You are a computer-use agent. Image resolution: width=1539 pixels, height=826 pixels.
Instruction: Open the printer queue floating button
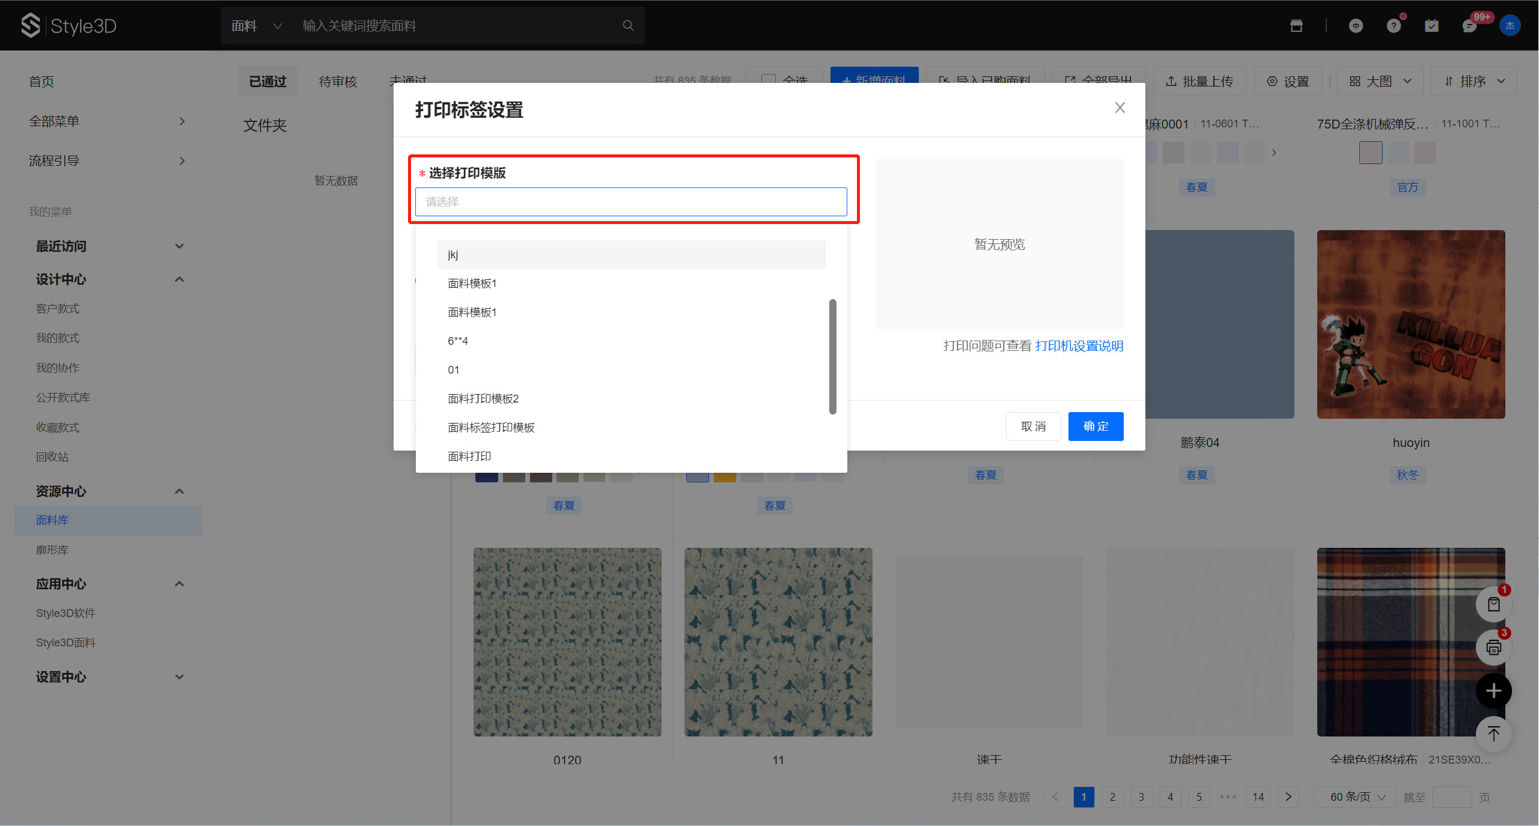click(x=1493, y=647)
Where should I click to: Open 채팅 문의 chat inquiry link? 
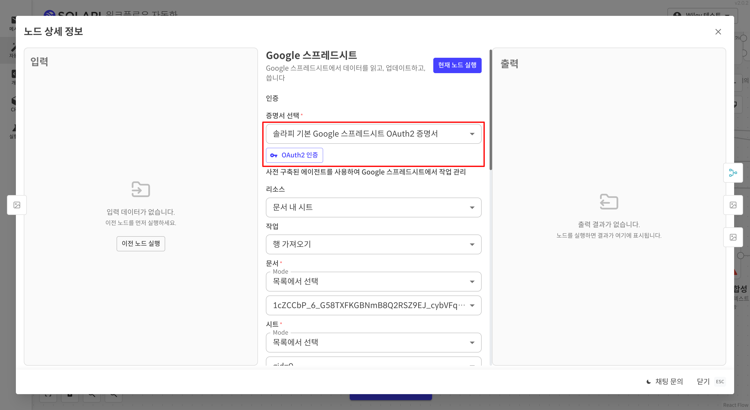(668, 381)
========================================================================
## [Problem requirements]
Your answer should copy the listing word for word, with no pictures in it.

## [Result of the exercise]
You are a computer-use agent. Image resolution: width=1539 pixels, height=826 pixels.
Instruction: Open the printer queue floating button
click(x=1493, y=647)
Where should I click to: Open 채팅 문의 chat inquiry link? 
(668, 381)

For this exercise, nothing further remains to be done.